2018-09-25

## Supervised Learning Framework (JWHT 2, HTF 2)

Training set: a set of labeled examples of the form

$\langle x_1,\,x_2,\,\dots x_p,y\rangle,$

where $$x_j$$ are feature values and $$y$$ is the output

• Task: Given a new $$x_1,\,x_2,\,\dots x_p$$, predict $$y$$

What to learn: A function $$h:\mathcal{X}_1 \times \mathcal{X}_2 \times \cdots \times \mathcal{X}_p \rightarrow \mathcal{Y}$$, which maps the features into the output domain

• Goal: Make accurate future predictions (on unseen data)
• From Reintroduction to Statistics, we saw how this goal is formalized in terms of Generalization Error

## Types of Supervised Learning

• Problems are categorized by the type of output domain

• If $${{\cal Y}}=\mathbb{R}$$,
the problem is called regression

• If $${{\cal Y}}$$ is a finite discrete set,
the problem is called classification

• If $${{\cal Y}}$$ has 2 elements,
the problem is called binary classification

## Supervised learning problem

• Given a data set $$D \subset ({{\cal X}}\times {{\cal Y}})^n$$, find a function: $h : {{\cal X}}\rightarrow {{\cal Y}}$ such that $$h({\bf x})$$ is a “good predictor” for the value of $$y$$.

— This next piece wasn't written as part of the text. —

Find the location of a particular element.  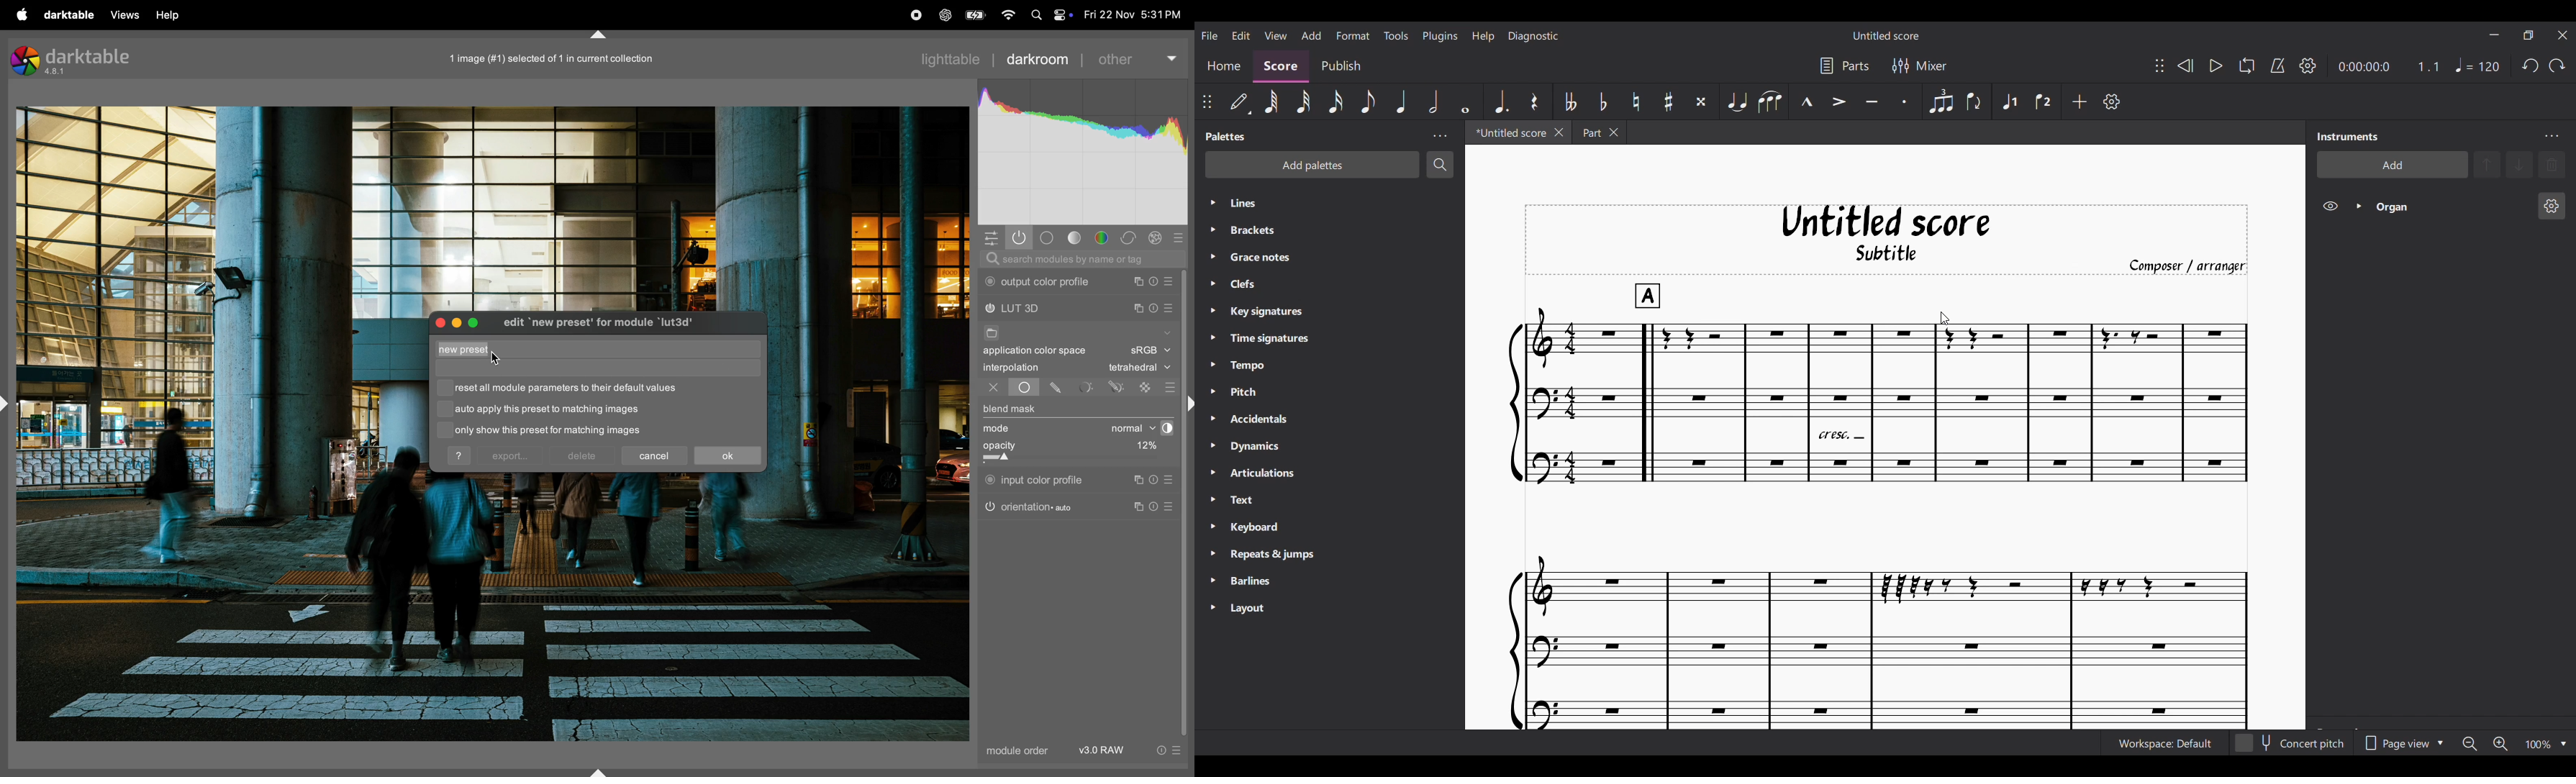

Change position of toolbar attached is located at coordinates (1207, 102).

• $$h$$ is called a predictive model or hypothesis

• Assumption: Dataset $$D$$ is drawn from the same distribution that we will use to evaluate generalization error

## Solving a supervised learning problem: optimisation-based approach

1. Decide what the input-output pairs are.

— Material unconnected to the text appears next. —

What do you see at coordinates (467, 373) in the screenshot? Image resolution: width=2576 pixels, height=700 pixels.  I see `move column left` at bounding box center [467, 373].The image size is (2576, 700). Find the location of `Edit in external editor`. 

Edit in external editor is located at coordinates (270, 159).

2. Decide how to encode inputs and outputs.

This defines the input space $${{\cal X}}$$, and the output space $${{\cal Y}}$$.

3. Choose a class of models/hypotheses $${{\cal H}}$$.

4. Choose an error function (cost function) to define the best model in the class according to the training data

5. Choose an algorithm for searching through the space of models to find the best one.

This approach is taken by many techniques, from Ordinary Least Squares (OLS) regression to Deep Learning.